Your care for accuracy, love of knowledge, and passion for cocktails are much appreciated. I think I learned as much about Singapore as I did about the Sling. More, more, more!

Excellent article!

As soon as I saw the title, I was intrigued. I was hoping someone would finally be able to unravel the enigma of this drink. Great job!

Great article. Thank you.

DrunkLab's picture

Great article. Thank you. This is the most thorough and detailed account on the Sling that I've read.

You're welcome

Zachary Pearson's picture

I really like writing this kind of article - it's a drink that everyone knows but no one knows where it came from, it's sort of lost in the mists of time, and there's enough information out there about it where I can put it in a cohesive state.

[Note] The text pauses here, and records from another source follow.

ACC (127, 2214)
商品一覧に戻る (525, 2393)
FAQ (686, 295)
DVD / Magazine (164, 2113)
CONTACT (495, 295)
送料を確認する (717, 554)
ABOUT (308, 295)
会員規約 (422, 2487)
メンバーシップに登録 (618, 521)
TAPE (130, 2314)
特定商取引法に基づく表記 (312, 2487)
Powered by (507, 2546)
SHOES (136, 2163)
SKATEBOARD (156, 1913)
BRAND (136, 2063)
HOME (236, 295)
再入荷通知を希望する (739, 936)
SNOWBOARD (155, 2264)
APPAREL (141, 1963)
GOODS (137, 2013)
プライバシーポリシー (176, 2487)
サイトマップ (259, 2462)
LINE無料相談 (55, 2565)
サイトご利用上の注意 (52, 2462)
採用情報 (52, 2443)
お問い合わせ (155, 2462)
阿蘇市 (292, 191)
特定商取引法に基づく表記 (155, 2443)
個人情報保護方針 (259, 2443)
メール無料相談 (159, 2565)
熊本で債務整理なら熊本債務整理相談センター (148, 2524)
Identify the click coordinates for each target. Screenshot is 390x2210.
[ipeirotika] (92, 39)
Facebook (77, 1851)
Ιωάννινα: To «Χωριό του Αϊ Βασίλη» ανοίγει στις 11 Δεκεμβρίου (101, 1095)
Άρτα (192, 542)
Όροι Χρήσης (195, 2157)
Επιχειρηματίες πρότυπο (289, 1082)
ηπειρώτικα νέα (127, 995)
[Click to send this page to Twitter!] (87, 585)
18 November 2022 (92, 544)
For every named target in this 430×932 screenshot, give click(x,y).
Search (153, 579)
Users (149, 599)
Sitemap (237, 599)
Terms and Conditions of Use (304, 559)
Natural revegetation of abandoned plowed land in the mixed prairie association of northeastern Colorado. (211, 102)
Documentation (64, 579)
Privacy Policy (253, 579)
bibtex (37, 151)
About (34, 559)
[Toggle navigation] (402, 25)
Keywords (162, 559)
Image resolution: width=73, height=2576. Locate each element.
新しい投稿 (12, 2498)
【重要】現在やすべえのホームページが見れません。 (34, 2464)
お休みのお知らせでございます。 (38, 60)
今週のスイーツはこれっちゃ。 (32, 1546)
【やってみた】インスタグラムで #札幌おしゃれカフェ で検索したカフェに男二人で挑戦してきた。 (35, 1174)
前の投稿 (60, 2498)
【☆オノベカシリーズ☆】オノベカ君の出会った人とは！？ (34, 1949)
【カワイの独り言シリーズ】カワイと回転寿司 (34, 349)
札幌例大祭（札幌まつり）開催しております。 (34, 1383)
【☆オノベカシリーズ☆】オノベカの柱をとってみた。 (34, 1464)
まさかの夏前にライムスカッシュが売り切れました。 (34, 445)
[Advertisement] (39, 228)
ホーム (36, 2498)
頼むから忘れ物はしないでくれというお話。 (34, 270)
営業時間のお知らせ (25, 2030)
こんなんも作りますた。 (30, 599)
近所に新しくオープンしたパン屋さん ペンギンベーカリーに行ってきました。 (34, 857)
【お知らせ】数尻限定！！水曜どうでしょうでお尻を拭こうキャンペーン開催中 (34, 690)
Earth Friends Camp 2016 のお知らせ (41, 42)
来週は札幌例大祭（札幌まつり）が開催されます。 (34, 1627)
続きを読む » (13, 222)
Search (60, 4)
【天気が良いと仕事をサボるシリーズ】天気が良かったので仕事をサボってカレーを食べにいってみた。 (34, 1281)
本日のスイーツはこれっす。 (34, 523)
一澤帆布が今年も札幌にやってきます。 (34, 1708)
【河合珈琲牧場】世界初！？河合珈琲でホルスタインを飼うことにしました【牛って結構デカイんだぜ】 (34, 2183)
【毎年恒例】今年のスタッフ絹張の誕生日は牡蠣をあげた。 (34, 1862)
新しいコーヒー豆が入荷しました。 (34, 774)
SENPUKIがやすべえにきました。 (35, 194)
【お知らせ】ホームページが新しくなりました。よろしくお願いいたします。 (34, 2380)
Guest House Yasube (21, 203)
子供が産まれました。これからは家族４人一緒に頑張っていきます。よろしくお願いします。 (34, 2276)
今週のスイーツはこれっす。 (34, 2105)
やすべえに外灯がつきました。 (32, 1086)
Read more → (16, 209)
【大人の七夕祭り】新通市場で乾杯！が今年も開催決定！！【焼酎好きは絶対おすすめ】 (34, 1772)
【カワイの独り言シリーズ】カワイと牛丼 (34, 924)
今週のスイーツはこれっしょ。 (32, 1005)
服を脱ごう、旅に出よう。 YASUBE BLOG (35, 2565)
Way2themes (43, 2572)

If you have any suggestions for other articles like this, I'd love to hear them.

Thanks,

Zachary

I think the Gimlet could make for a good article.

DrunkLab's picture

It's a very old cocktail, of longstanding popularity, and yet there's wide misunderstanding about what it is and what constitutes an "authentic" Gimlet. I think there'd be interest in the history of Rose's Lime Juice and what the original, alcoholic version might have tasted like, as well as in a look into the current recipes out there for homemade cordials.

Was Rose's originally

Was Rose's originally alcoholic? I've never seen any evidence that it was. To be honest I've never done too much research on it though. My understanding, however, is that it is classified as a cordial, and in Europe cordials are strictly non-alcoholic.

Also, I've been drinking a lot of mescal, so this may not make any sense.

Stigibeu, Kyle.

DrunkLab's picture

You know, I was pretty sure I'd read somewhere reputable that Rose's was alcoholic, but all a cursory Googling reveals is the opposite, that he invented his cordial as a way of preserving lime sans alcohol. This is why we need Pearson on the job.